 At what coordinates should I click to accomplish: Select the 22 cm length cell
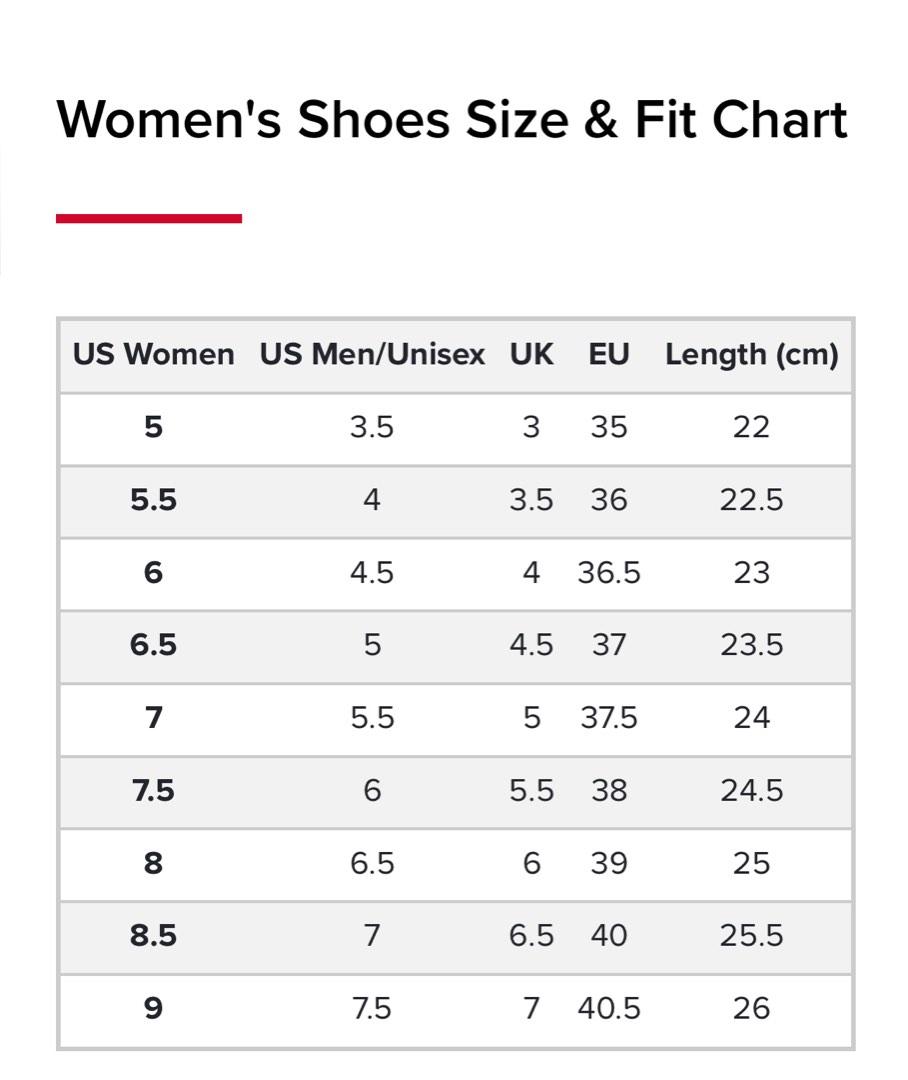click(751, 428)
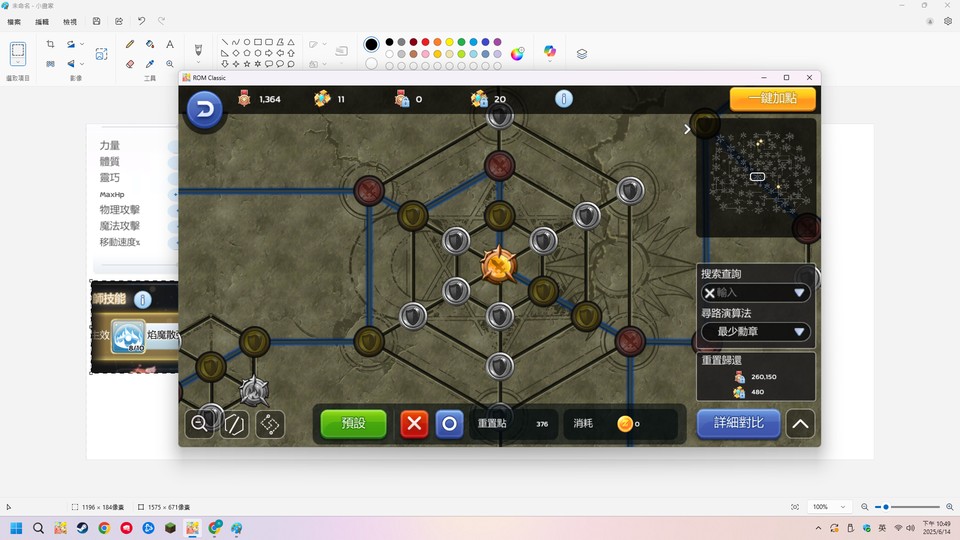Screen dimensions: 960x540
Task: Click the blue circle confirm button
Action: 449,424
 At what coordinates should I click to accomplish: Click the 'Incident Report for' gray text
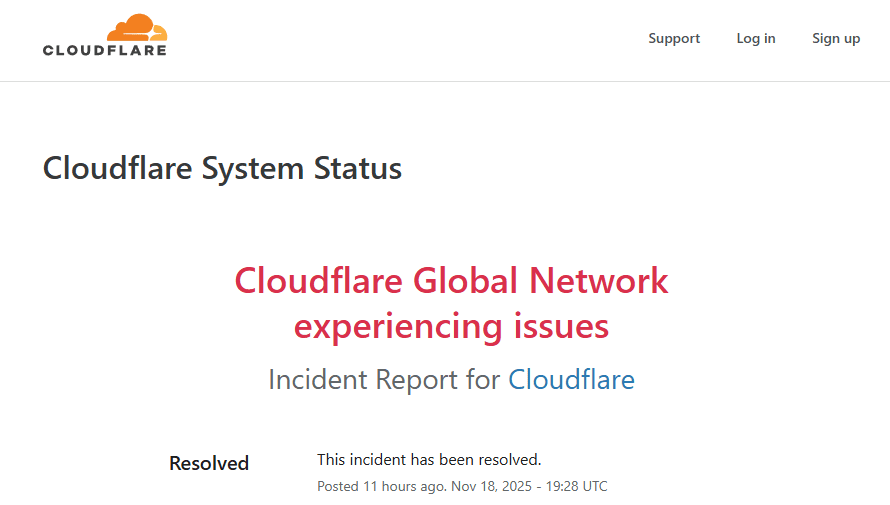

•••

Give every entry again as it is, dropping its pictures.

ANSWER:
 At what coordinates should I click to accomplish: Select the 22 cm length cell
click(751, 428)
Screen dimensions: 960x540
Task: Click the blue circle confirm button
Action: 449,424
 At what coordinates should I click to accomplish: Click the 'Incident Report for' gray text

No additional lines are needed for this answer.